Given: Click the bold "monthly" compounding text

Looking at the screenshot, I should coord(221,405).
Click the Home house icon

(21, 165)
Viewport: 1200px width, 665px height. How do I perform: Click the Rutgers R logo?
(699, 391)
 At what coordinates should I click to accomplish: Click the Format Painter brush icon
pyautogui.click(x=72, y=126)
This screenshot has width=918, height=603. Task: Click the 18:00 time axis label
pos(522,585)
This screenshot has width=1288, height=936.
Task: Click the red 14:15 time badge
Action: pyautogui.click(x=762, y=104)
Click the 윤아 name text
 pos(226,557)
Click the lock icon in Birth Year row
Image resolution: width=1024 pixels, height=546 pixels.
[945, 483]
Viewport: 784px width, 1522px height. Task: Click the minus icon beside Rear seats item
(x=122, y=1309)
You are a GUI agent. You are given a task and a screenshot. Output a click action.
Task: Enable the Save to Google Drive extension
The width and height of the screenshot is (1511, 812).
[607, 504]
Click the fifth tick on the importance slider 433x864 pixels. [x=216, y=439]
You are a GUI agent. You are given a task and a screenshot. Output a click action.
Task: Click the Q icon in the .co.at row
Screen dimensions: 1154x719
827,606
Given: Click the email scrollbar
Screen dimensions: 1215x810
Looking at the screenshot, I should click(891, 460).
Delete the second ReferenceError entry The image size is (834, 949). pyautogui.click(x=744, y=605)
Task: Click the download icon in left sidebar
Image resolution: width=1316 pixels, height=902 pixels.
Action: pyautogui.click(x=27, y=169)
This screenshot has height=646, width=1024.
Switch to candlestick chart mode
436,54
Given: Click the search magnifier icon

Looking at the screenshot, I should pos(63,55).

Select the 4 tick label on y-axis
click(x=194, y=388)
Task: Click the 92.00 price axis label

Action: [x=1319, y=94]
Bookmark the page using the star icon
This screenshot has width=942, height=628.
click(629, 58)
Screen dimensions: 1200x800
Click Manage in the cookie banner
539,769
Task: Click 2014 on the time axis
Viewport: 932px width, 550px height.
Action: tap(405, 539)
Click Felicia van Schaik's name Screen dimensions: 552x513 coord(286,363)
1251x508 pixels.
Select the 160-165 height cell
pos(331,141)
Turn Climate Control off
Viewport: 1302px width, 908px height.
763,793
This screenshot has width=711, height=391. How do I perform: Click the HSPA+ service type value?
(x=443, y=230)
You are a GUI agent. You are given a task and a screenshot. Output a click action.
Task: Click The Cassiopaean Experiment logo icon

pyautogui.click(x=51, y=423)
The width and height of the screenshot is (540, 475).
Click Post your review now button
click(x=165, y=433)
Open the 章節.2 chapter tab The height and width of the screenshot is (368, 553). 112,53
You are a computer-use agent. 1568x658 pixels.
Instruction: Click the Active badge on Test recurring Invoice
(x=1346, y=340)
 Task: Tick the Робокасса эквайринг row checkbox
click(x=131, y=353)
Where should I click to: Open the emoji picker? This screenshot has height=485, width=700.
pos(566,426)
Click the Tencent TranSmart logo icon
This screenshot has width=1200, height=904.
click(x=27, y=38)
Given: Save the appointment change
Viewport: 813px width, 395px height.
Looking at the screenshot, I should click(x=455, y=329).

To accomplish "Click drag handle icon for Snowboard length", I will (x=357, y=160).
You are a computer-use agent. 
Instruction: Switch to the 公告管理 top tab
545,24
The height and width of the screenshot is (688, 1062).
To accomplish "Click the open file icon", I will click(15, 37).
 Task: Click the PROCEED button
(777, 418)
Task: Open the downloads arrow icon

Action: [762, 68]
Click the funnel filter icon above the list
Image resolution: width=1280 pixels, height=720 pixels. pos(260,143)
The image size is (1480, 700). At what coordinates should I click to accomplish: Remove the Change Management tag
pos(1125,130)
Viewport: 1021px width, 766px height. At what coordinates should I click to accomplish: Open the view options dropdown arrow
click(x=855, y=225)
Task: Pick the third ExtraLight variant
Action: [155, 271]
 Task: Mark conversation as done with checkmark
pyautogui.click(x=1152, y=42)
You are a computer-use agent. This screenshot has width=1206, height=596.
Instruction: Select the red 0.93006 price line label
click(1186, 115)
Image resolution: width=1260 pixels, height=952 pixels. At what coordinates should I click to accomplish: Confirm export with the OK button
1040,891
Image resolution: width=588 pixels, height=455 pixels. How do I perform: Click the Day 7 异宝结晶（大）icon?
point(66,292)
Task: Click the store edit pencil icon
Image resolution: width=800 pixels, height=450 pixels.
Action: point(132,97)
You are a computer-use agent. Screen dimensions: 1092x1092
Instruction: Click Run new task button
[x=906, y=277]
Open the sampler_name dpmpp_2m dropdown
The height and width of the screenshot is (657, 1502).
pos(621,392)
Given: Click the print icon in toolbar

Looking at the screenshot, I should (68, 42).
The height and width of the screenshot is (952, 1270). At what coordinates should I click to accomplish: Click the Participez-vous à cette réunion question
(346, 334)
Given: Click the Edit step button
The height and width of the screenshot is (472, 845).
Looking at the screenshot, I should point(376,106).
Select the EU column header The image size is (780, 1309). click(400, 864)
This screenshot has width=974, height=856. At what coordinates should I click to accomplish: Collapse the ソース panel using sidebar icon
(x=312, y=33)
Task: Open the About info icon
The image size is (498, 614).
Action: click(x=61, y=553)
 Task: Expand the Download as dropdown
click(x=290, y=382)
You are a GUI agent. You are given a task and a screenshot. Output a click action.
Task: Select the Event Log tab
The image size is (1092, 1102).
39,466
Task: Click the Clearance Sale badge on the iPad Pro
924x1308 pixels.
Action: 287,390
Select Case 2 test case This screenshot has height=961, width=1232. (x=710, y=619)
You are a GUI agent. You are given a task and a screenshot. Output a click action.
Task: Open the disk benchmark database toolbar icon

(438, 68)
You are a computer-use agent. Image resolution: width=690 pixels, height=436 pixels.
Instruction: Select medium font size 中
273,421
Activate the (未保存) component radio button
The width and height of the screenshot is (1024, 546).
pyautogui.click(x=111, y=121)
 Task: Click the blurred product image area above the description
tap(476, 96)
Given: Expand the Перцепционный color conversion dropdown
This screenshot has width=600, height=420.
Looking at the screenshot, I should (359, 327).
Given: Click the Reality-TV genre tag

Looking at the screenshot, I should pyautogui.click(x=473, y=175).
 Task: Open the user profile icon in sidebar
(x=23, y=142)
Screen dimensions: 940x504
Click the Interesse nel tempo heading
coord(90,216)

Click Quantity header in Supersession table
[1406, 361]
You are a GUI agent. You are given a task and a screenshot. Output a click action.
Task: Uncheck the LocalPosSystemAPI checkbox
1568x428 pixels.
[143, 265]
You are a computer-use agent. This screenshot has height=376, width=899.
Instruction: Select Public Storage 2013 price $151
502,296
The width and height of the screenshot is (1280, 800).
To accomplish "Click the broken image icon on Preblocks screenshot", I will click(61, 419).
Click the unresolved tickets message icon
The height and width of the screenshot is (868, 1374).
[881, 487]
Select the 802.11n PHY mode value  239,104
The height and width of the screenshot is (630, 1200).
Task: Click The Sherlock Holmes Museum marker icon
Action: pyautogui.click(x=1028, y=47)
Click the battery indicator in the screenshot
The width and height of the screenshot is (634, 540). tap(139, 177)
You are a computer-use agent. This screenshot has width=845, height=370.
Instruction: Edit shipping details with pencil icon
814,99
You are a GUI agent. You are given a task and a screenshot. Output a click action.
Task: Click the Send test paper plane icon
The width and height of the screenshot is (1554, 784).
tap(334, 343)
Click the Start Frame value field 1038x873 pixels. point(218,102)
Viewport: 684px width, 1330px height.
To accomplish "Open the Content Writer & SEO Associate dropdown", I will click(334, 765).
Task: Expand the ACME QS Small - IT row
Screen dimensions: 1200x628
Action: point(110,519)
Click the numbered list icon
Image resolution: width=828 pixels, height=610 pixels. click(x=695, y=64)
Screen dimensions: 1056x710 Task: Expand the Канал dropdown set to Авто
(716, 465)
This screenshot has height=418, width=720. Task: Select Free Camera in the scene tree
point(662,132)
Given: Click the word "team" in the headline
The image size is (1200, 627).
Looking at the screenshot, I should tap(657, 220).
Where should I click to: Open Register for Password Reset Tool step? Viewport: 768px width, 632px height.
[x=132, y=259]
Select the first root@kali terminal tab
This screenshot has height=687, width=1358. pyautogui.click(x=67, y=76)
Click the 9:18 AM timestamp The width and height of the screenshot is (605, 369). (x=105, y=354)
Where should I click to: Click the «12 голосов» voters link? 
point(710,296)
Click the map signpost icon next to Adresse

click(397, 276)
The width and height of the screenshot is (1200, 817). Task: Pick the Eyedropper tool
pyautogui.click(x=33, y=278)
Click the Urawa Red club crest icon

########################################

- _DESCRIPTION OF THE TASK_
From the material above, set down exactly the lines between the line holding "The height and width of the screenshot is (472, 845)." and the line holding "Task: Open the About info icon", inclusive. Include nothing else.

- _EXERCISE OUTPUT_
The height and width of the screenshot is (472, 845).
Looking at the screenshot, I should point(376,106).
Select the EU column header The image size is (780, 1309). click(400, 864)
This screenshot has width=974, height=856. At what coordinates should I click to accomplish: Collapse the ソース panel using sidebar icon
(x=312, y=33)
Task: Open the About info icon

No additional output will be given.